The information related to traction can be changed arbitrarily. In one example, the traction information includes information about the torque applied to the crank C of the human-ground vehicle A acts. In this case, the controller can 14 increase the gear ratio and change the shifting condition according to the torque-related information in a state in which the wheel W jumbled, or in a state where it is expected that the wheel W is about to go crazy. Furthermore, the controller 14 reduce the gear ratio and change the shifting condition according to the torque-related information in a state in which the wheel W is blocked, or in a state in which it is expected that the wheel W about to block.

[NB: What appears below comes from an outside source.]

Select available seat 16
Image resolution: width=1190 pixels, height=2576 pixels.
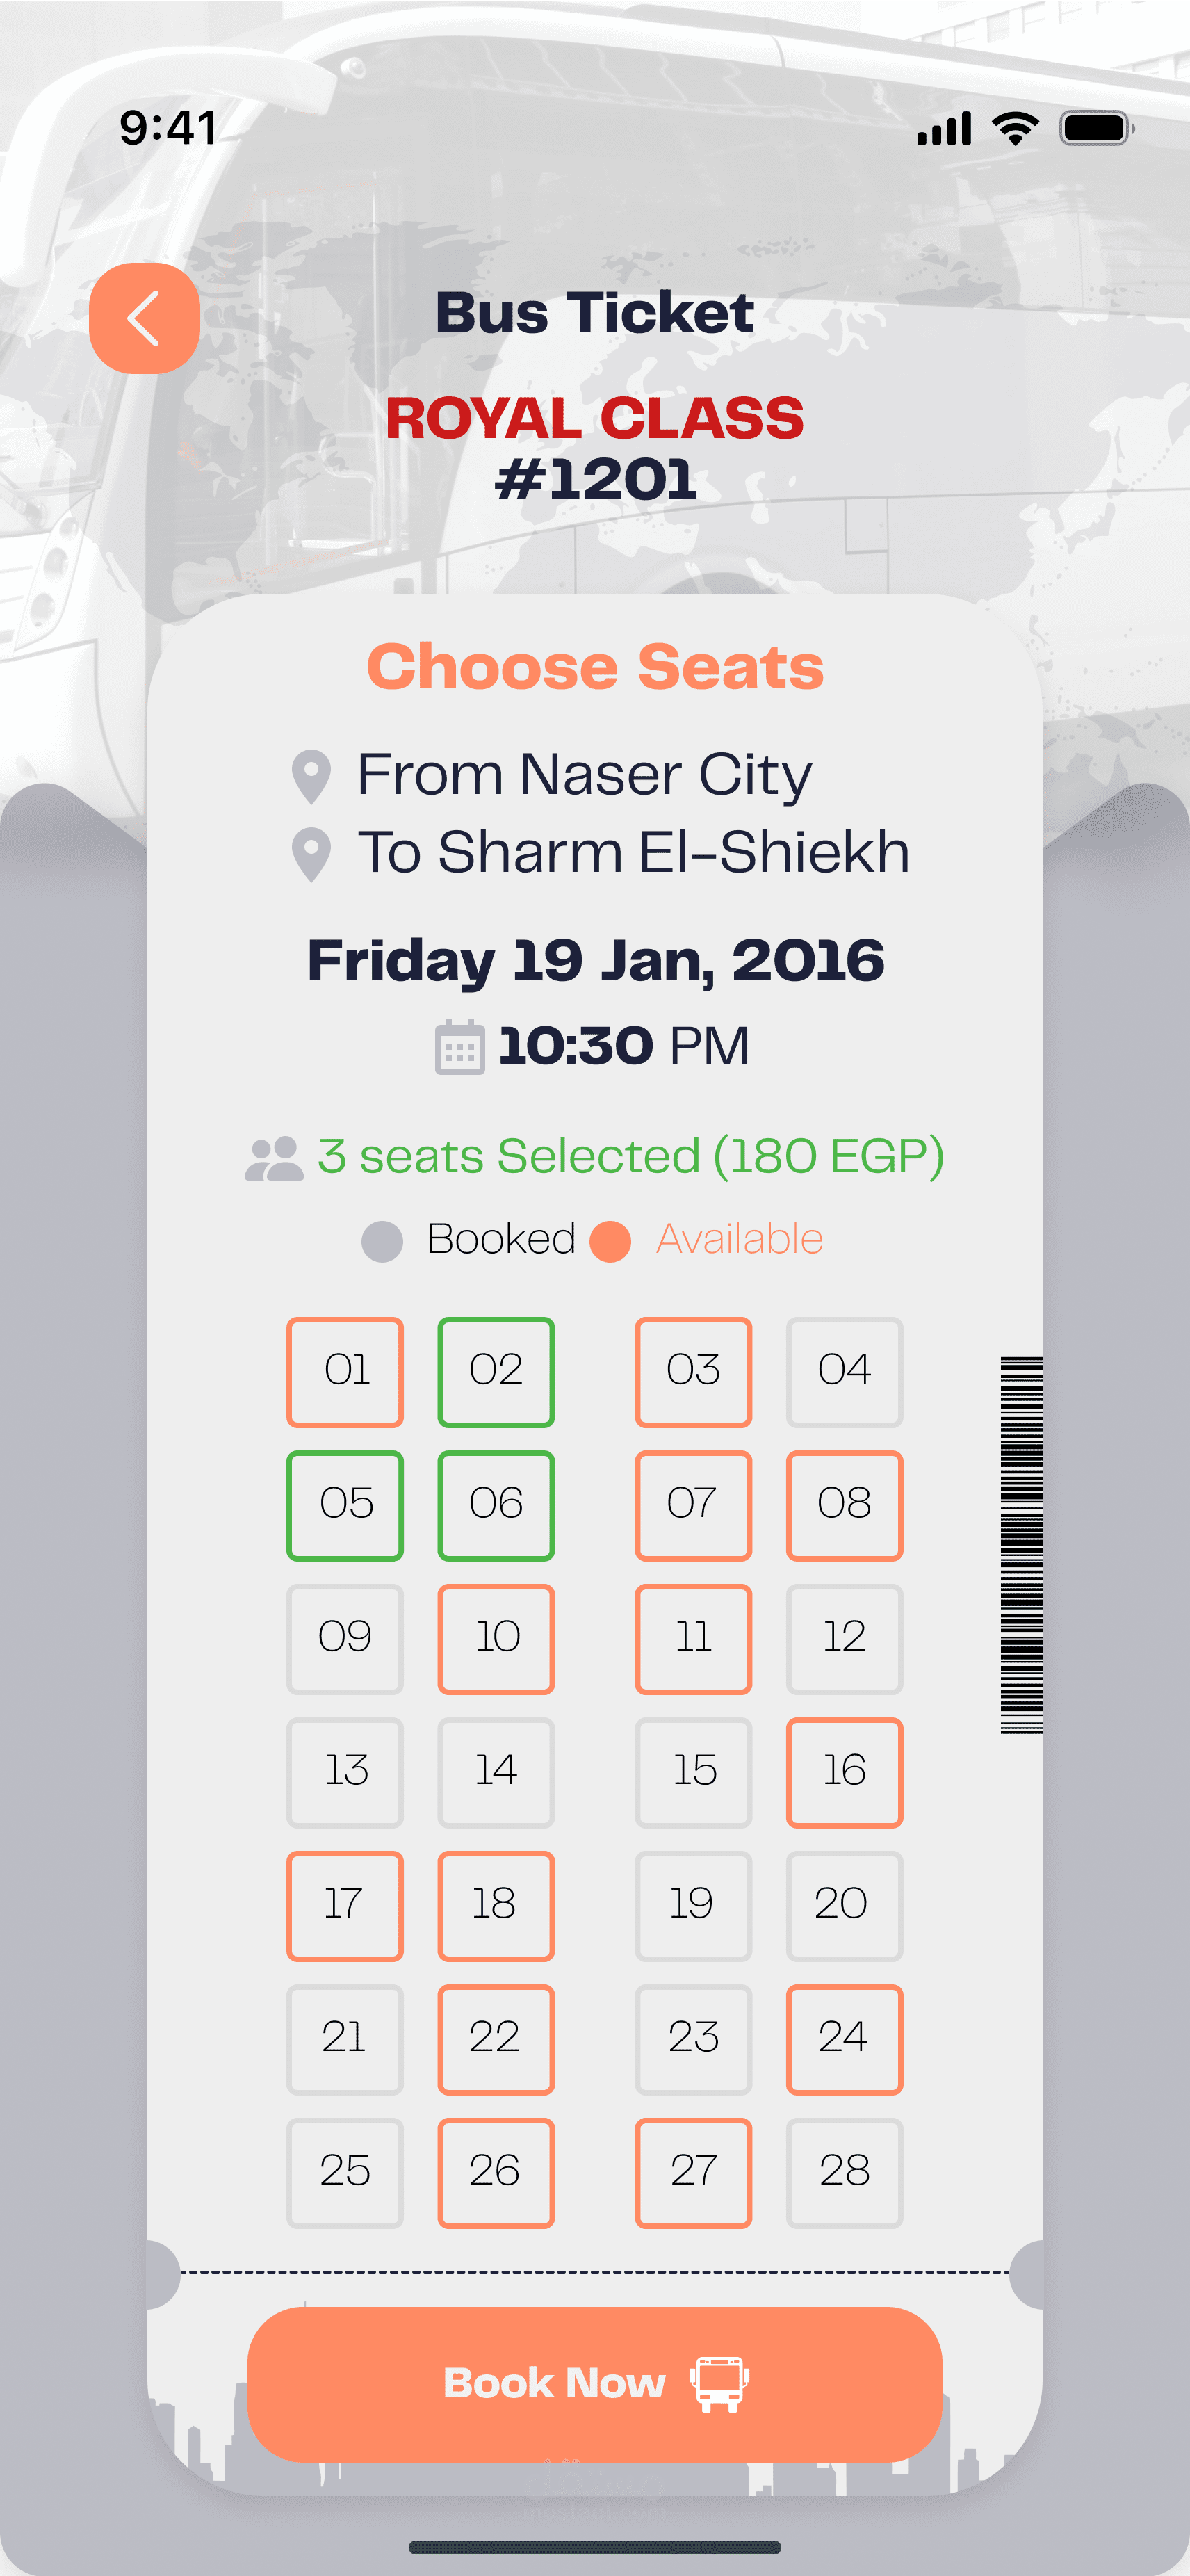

The construction of the switch 18A can be changed arbitrarily. In a first example, the switch 18A a lever switch. In a second example, the switch 18A a rotary switch. In this case, the biasing element 18B from the operating unit 18 omitted.

The location of the operating unit 18 can be changed arbitrarily. In a first example, the actuator unit 18 on or near the battery BT intended. In a second example, the actuator unit 18 at the frame A1 or at the front fork A2 intended.

The with the operating unit 18 connected control contents can be changed as desired. In a first example, the controller selects 14 one of the first mode and the second mode in a case where the switch 18A is pressed, and the controller 14 selects the other of the first mode and the second mode in a case where the switch 18A is pressed again. In a second example, the controller selects 14 one of the first mode and the second mode in a case where the switch 18A is pressed and held, and the controller 14 selects the other of the first mode and the second mode in a case where the switch 18A pressed and held again.

The configuration of the transmission system 10 can be changed arbitrarily. In one example, the transmission system includes 10 a controller 14 which is configured to switch between a first mode in which the controller 14 The gear T of the human powered vehicle A is automatically controlled in accordance with a switching condition, and to be switched to a second mode in which the controller 14 The gear T not controls. The operating unit 18 includes the switch 18A which can be actuated to assume a first operating position and a second operating position, and the biasing member 18B that the switch 18A biased and moved to the second operating position. An example of the switch 18A is a button switch or a lever switch. The control 14 selects one of the first mode and the second mode in a case where the switch 18A is moved to the first operating position, and selects the other of the first mode and the second mode in a case where the switch 18A is moved to the second operating position.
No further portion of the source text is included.